JSON数据深拷贝stringify及parse

时间:2022-09-28 对半人气:0

引言

JSON 的 stringify 和 parse 两个方法在平时的工作中也很常用，如果没有一些特殊的类型，是实现数据深拷贝的一个原生方式。

下面就这两个方法的一个手动实现思路。

JSON.stringify

JSON.stringify 方法用于将 JavaScript 值转换为 JSON 字符串。该方法有三个参数：

data: 需要转换的数据
replacer：用于转换结果的对象或者数组，可以函数或者数组
space：文本添加缩进、空格和换行符，可以是数字或者字符串，数字的最大值是 10，字符串的最大长度是 10

下面的测试只用到这些类型：

number，string，function，object，array，null，undefined，map，set，weakmap，weakset

但是 JavaScript 数据的严格类型远远不止这几个。

data

首先我们用 JSON.stringify 来打印结果：

const testJson = {
  4: 3,
  n: 1,
  s: 's',
  f: () => { },
  null: null,
  unde: undefined,
  arr: [1, 's', null, undefined, () => { }],
  obj: {
    n: '1',
    s: 's'
  },
  map: new Map(),
  set: new Set([1, 2, 3]),
  wmap: new WeakMap(),
  wset: new WeakSet()
}
const raws = JSON.stringify(testJson)
// {
//  "4":3,"n":1,"s":"s","null":null,"arr":[1,"s",null,null,null],
//  "obj":{"n":"1","s":"s"},"map":{},"set":{},"wmap":{},"wset":{}
// }

根据上面的结果，我们可以发现对象内的 function, undefined 被剔除了，map, set 等都被动的转换成了空对象。而数组内的 function 和 undefined 被替换成了 null。

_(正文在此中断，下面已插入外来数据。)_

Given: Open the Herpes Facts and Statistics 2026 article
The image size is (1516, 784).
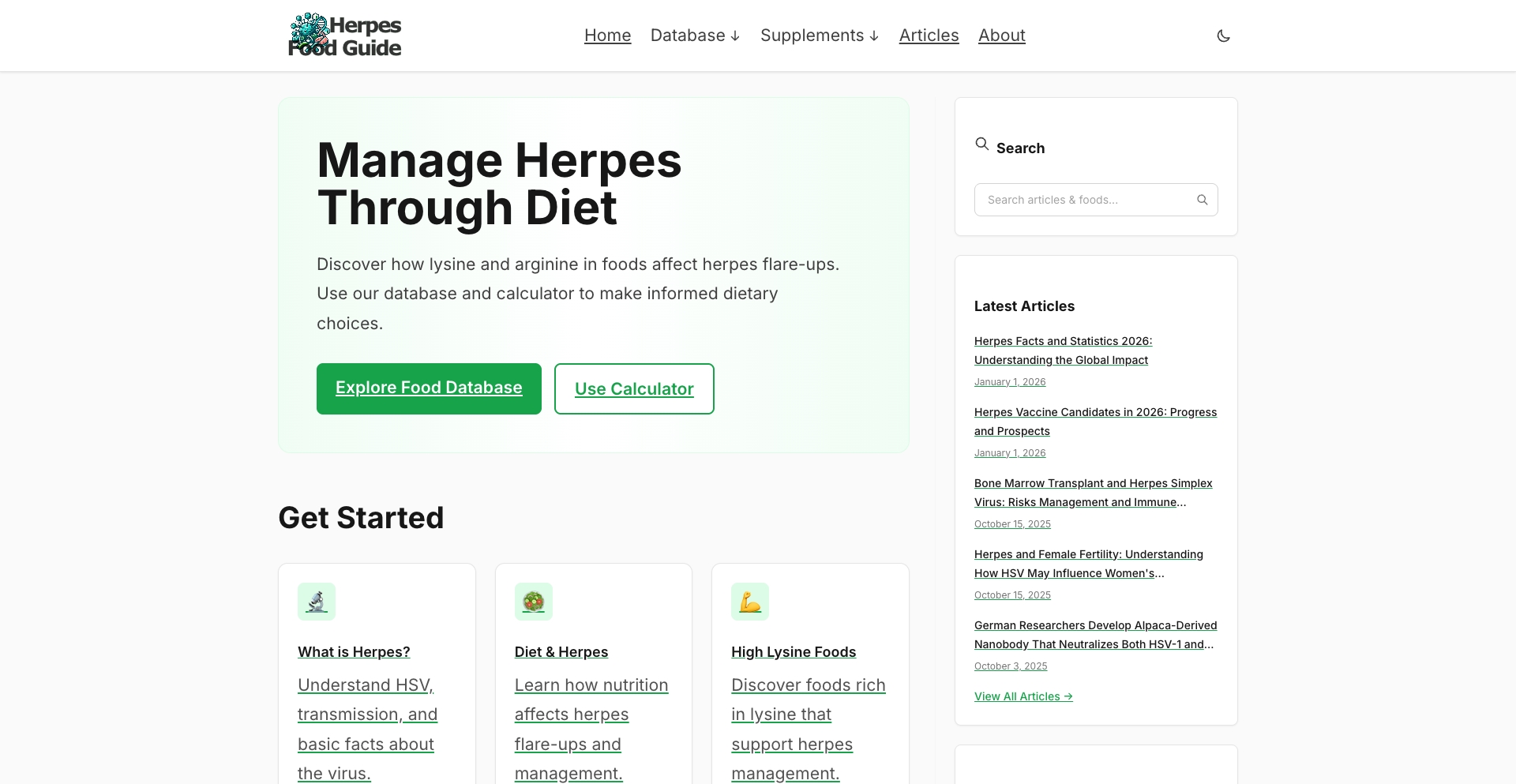Looking at the screenshot, I should pyautogui.click(x=1063, y=351).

所以我们可以根据上述规则写一个简单的 stringify 方法：

const stringify = (data: any) => {
  // 获取数据的严格类型
  const type = getType(data)
  let res = ''
  switch (type) {
    case 'Object':
      // 处理对象
      res = stringifyObject(data, indent, replacer, space)
      break
    case 'Array':
      // 处理数组
      res = stringifyArray(data, indent, space)
      break
    case 'Number':
      res = `${data}`
      break
    case 'String':
      res = `"${data}"`
      break
    case 'Null':
      res = 'null'
      break
    case 'Set':
    case 'WeakSet':
    case 'Map':
    case 'WeakMap':
      res = '{}'
      break
    default:
      return
  }
  return res
}

实现几个辅助函数：

// 获取严格类型
const getType = (data: any) => {
  return Object.prototype.toString.call(data).slice(8, -1)
}
// 处理对象方法
const stringifyObject = (data: Record<string, any>) => {
  const vals: string[] = []
  for (const key in data) {
    // 递归处理
    const val = stringify(data[key])
    // 如果值为 undefined，我们则需要跳过
    if (val !== undefined) {
      vals.push(`"${key}":${val}`)
    }
  }
  return `{${vals.join(',')}}`
}
// 处理数组方法
const stringifyArray = (data: any[]) => {
  const vals: any[] = []
  for (const val of data) {
    // 递归处理，如果返回 undefined 则替换为 null
    vals.push(stringify(val) || 'null')
  }
  return `[${vals.join(',')}]`
}

到这里就实现了 stringify 的简单版本。下面可以简单测试一下：

const raws = JSON.stringify(testJson)
const cuss = stringify(testJson)
console.log(raws === cuss) // true

后面还有两个参数，我们先实现第三个，第二个参数的作用等下在实现。

space

space 主要是用于添加空格、换行、缩进，但是只要 space 的值是合法的，换行符是默认加上一个的。所以我们要改下 stringify 的方法：

type Replacer = ((key: string, value: any) => any) | null | (string | number)[]
export const stringify = (data: any, replacer?: Replacer, space?: number | string, indent = 1) => {
  const type = getType(data)
  if (typeof space === 'number') {
    if (space <= 0) {
      space = undefined
    } else {
      space = Math.min(10, space)
    }
  } else if (typeof space === 'string') {
    space = space.substring(0, 10)
  } else if (space) {
    space = undefined
  }
  let res = ''
  switch (type) {
    case 'Object':
      res = stringifyObject(data, indent, replacer, space)
      break
    case 'Array':
      res = stringifyArray(data, indent, space)
      break
    // 省略部分代码
  }
  // 省略部分代码
}

对于 space 的不同非法的值，我们可以在控制台上进行一些简单的测试就可以得出，像 -1 这种其实是不生效的。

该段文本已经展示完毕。